Metamorph system

pH_i was measured with BCECF at dual excitation wavelengths of 495 nm and 440 nm. BCECF fluorescence was read at emission wavelengths above 530 nm. Isolated SMG cells attached onto coverslips were loaded in the chamber with BCECF in the presence of 0.05% Pluronic F-127 for 15 min incubation with PSS at room temperature with 6 μM BCECF-AM. After stabilizing the fluorescence, the cells were perfused with PSS for at least 5 min before measuring pH_i at 37°C. CBE activity was measured by incubating the cells with CO₂-saturated HCO₃⁻-buffered media to acidify the cytosol. CBE activity was initiated by perfusing the cells with Cl⁻-free HCO₃⁻-buffered media containing 140 mM Na⁺. The emitted fluorescence was monitored with a CCD camera (Photometrics, Tucson, AZ) attached to an inverted microscope (Olympus, Japan) and analyzed with a MetaMorph system (Molecular Devices, PA). Fluorescence images were obtained at 1 sec intervals and the background fluorescence was subtracted from the raw background signals at each wavelength. CBE activity was determined from the slopes and the derivatives of the first 30–45 sec of pH_i increases.

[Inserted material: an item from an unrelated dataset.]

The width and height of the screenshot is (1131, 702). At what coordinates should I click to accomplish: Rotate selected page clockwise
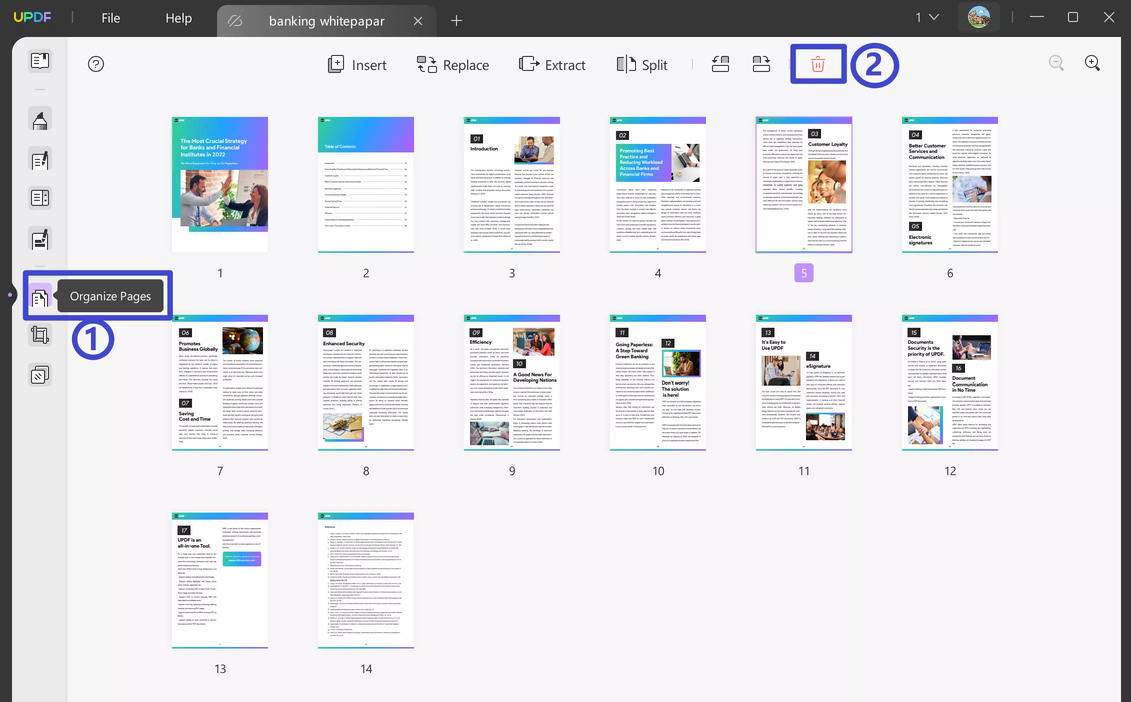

The dispersed H1975 cells (5 × 10⁴ cells/well) in Reg, 5 mM Cl⁻ solutions, or RPMI (with 1% FBS each) were added to the upper chamber of a 6-well transwell membrane plate (8.0 μm pore sized insert). The bottom chambers were filled with pH 7.5 or pH 6.5 RPMI (with 10% FBS and 100 U/mL penicillin–streptomycin), followed by the indicated conditions. After incubation for 3 h, the membranes were stained with DAPI (blue) or crystal violet (purple). The membranes were incubated with chilled methanol (preserved at −20 °C) for 1 min at −20 °C to fix the cells and then washed with PBS three times. For DAPI staining, the membranes were incubated with DAPI solution (1μg/mL in distilled water (DW)) for 30 min at 37 °C in the dark and then washed twice with DW. For crystal violet staining, the membranes were incubated with 0.25% crystal violet solution in DW (with 20% methanol) for 10 min at room temperature in the dark and then washed with DW six times. After washing the membranes, the media on the top was carefully removed, and DW was added to the bottom of the plate. The plates were subsequently analyzed using an LSM 700 Zeiss confocal microscope (Carl Zeiss) (for DAPI) or an inverted microscope (Olympus) with Mosaic software (Opto Science, Tokyo, Japan, version 1.6) (for crystal violet). The intensity of the obtained images was measured using the Meta Morph system (Molecular Devices).